The respiratory protective box prevents transfer of the SARS-CoV-2 virus by limiting the potential for droplets emitted during coughing and sneezing to be transmitted from a patient with COVID-19. This was accomplished by having plastic barriers with armholes between the workers and patient. Thus, see-through box functions as a collection barrier to collect these droplets away from health care workers.

“Physical barriers are effective in collecting cough and sneeze droplets through what we call ‘inertial impaction,’” said Chris Hogan, a mechanical engineering professor in the College of Science and Engineering. “A procedure box should be as effective — or even more effective — than wearing a face shield in this regard, as it puts the barrier closer to the patient and can provide protection for multiple health care providers simultaneously.”

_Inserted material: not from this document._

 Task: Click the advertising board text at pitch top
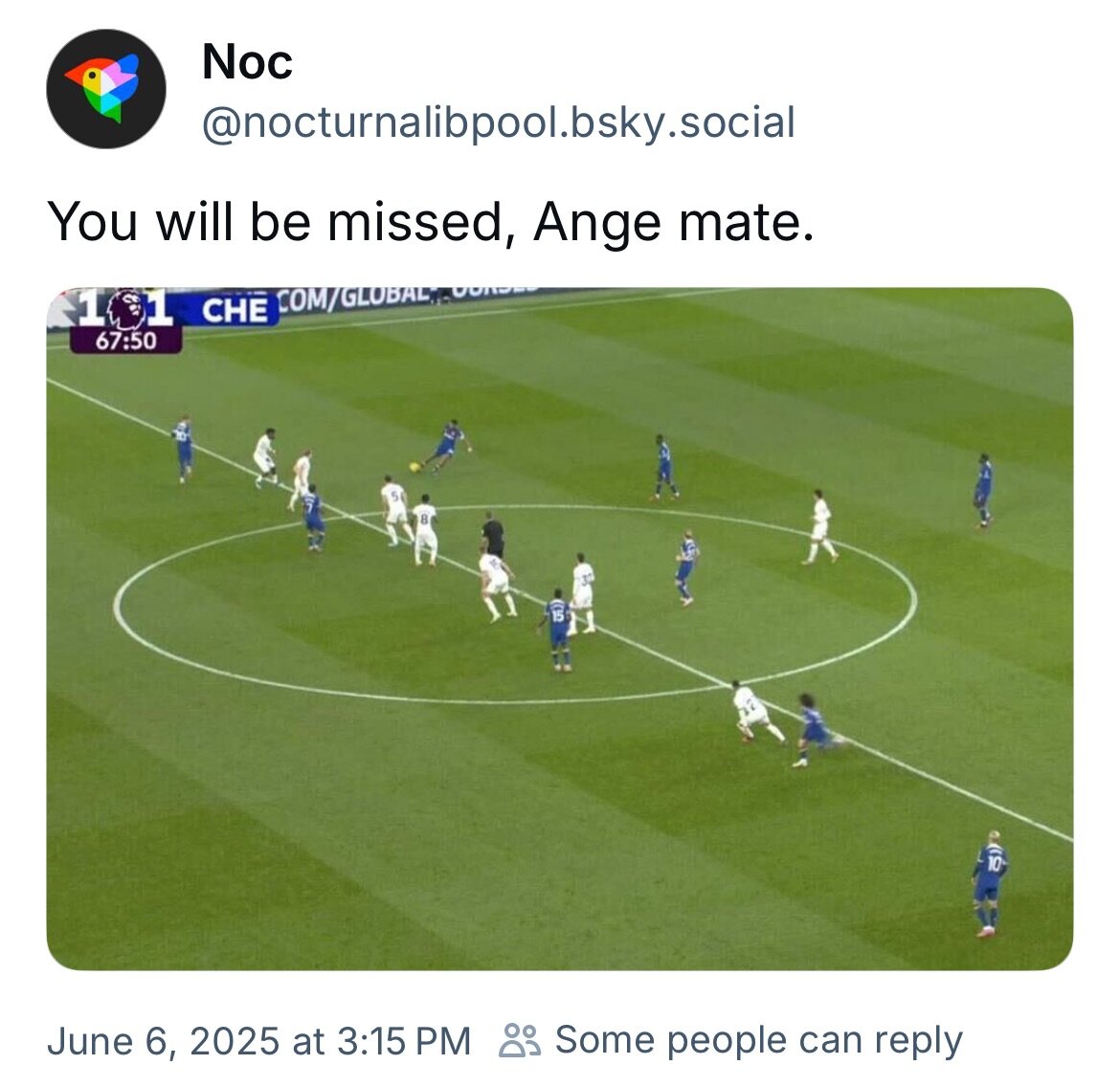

The respiratory protective box, built in collaboration with staff in the College of Science and Engineering machine shop, can be used in respiratory procedures such as intubation, extubation, nebulizer treatments, bronchoscopy and other airway related treatments that occur regularly in the operating rooms and intensive care units. Currently, the respiratory protective box has been distributed to M Health Fairview hospitals.  

“The respiratory procedure box provides an additional layer of safety for our clinicians on the front lines,” said Gwenyth Fischer, an assistant professor in the Medical School on the Twin Cities campus and a pediatrician at M Health Fairview. 

This research was funded by the Rapid Response Grants from the U of M Office of Academic Clinical Affairs (OACA). The M Health Fairview and U of M team is affiliated with the University’s Institute for Engineering in Medicine, College of Science and Engineering, Medical School and M Simulation.